The days have just been hot enough to make you sweat, and many nights have been cool enough to cut the a/c and open the windows. I sense a pull to what is natural, intuitive. I’m making decisions based on a gut feeling, and great things are happening, however seemingly small they might be.
All this is related in that by clearing out some of the stuff that’s filling my days, my house, my mind, I am making room for quiet, for creativity, for Divine energy to move about and through me. I love being aware of the synchronicities as they unfold, and I love having time to participate in them. I offer unbounded thanks to those who are able and willing to participate with me.

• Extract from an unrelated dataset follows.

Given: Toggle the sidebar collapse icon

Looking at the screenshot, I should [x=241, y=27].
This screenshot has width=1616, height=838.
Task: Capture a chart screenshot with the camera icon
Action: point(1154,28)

This morning, after daddy took the older children to school, I was clearing the breakfast table (from a yummy feast of omelets and potato cakes). Table clear, dog having eaten the leftovers, I gathered up the compost. The youngest had been going in and out the back door, revelling in her ability to open and close the sliding glass door, talking in her suddenly realized vocabulary about the cat and dog being in and out, out and in. I watched her through the window when she was outside making a barricade of her body so the cat couldn’t go any further. Of course, the cat just walked around her. Suddenly, she ran inside to get a “tiny bowl.” “Mommy come?” she asked. I slipped on my shoes and grabbed the compost. It was time again to get a little raspberry snack. I dumped my bowl of scraps and grounds and then searched with childlike enthusiasm for the dark red treats, wondering why I had ever worried about the birds and the bugs getting them all. We have to share. With our snack-sized bounty, we turned to the house. Behind the glass door, I saw my husband smiling, coffee in hand, and I relished the moment when our little one realized her daddy was back home.
It truly is the little moments that make life rich, even if we tend only to remember the big events. As I continue my late summer and early fall clearing, I hope to continue to embrace the time given to do what need be done but also be who and where I need to be. I wish no less for you, with love.